Elastic scaling is a library that allows to control the number of resources (executors) instantiated by a Spark Structured Streaming Job in order to optimize the effective microbatch duration. The goal is to use the minimum needed resources for processing the workload, in a time that is the closest to the microbatch duration itself, adapting the number of executors to the volume of data received.
For example, if we have a configured microbatch duration of 1 minute, this library will try to adapt the number of executors so that the new data is processed in a time close (but less than) 1 minute. Another advantage is that this will automatically scale the number of executors based on the evolution of the traffic data to be processed during the day, as that volume varies significantly. It will also allow to adapt to sudden changes in charge due to platform instability or recovery actions, lowering monitoring and job babysitting needs.
Spark dynamic scaling solves a different problem (apart from the fact that it should not really be used in a stream job): it tries to use the maximum allowed resources based on the spark job parallelism in order to finish it in the smallest amount of time. Elastic scaling tries to use the minimum number of resources needed to not lag behind in a streaming job. This has several advantages, as it allows to avoid spikes in resource utilisation, smoothing overall CPU usage, and facilitating scaling of cluster in a cloud environment.
==*==
» **Stated goal 1**
In the elastic scaling passage, what resources does the library control the number of?
==*==
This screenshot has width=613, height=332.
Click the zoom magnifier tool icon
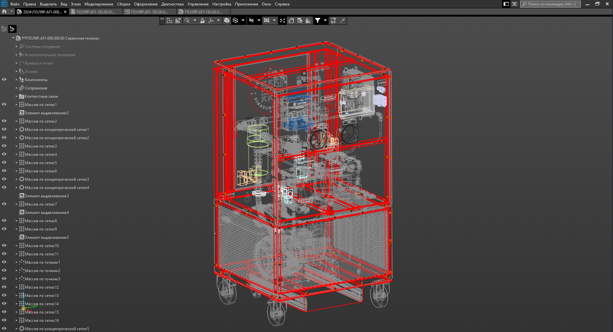[187, 20]
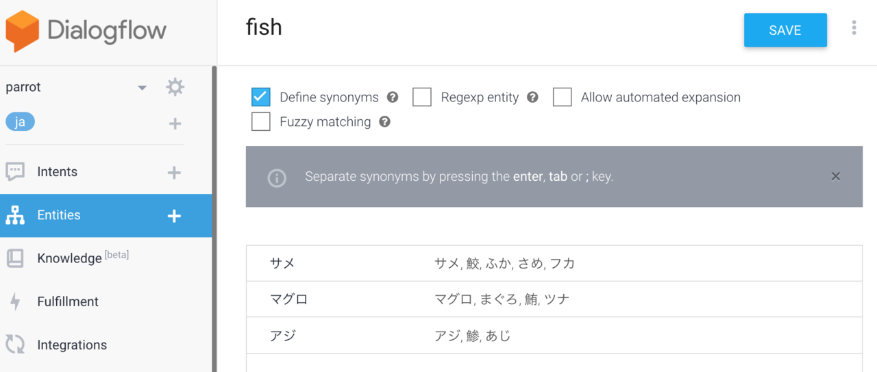Enable Allow automated expansion checkbox
Image resolution: width=877 pixels, height=372 pixels.
(563, 97)
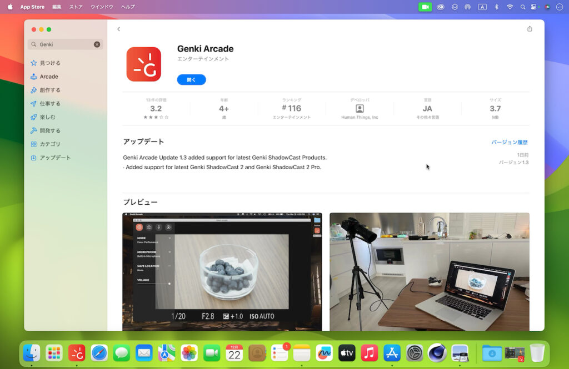569x369 pixels.
Task: Clear the Genki search with the x icon
Action: click(x=96, y=44)
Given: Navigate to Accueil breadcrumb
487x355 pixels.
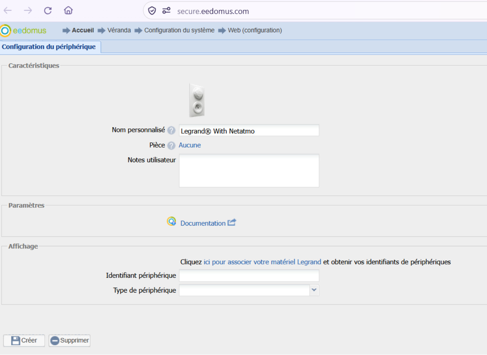Looking at the screenshot, I should (x=83, y=30).
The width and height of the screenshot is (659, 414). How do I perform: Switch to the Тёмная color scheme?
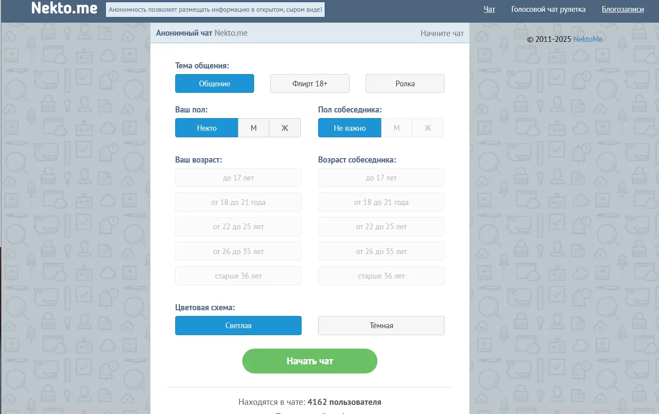[381, 326]
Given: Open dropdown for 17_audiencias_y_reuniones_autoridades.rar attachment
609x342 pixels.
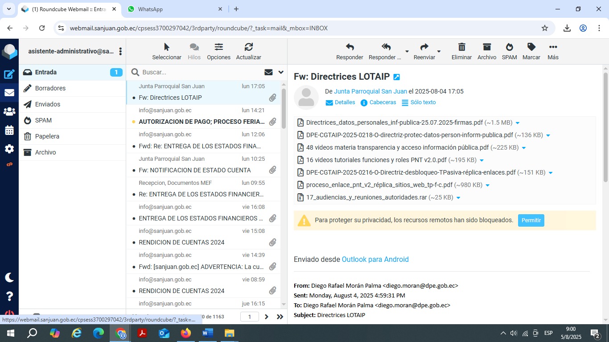Looking at the screenshot, I should point(458,198).
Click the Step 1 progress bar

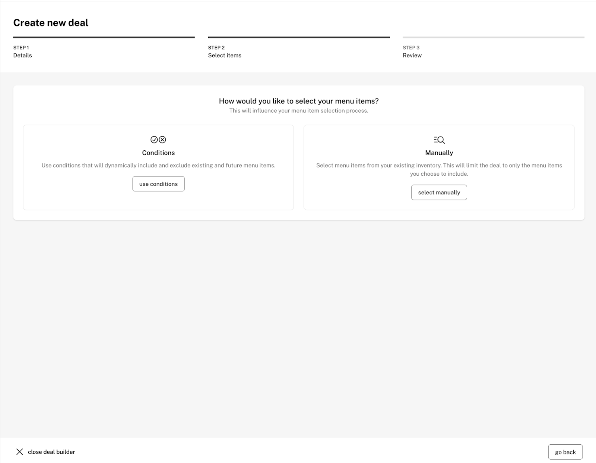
==*==
» **Stated goal 2**
Write out the records again, starting at the line containing "Given: Open dropdown" and continuing through the final line of the records, replacing "dropdown" with "menu" and leaving everything else unchanged. Leave out the pictures.

» **Task solution 1**
Executors

» **Task solution 2**
Given: Open menu for 17_audiencias_y_reuniones_autoridades.rar attachment
609x342 pixels.
Looking at the screenshot, I should point(458,198).
Click the Step 1 progress bar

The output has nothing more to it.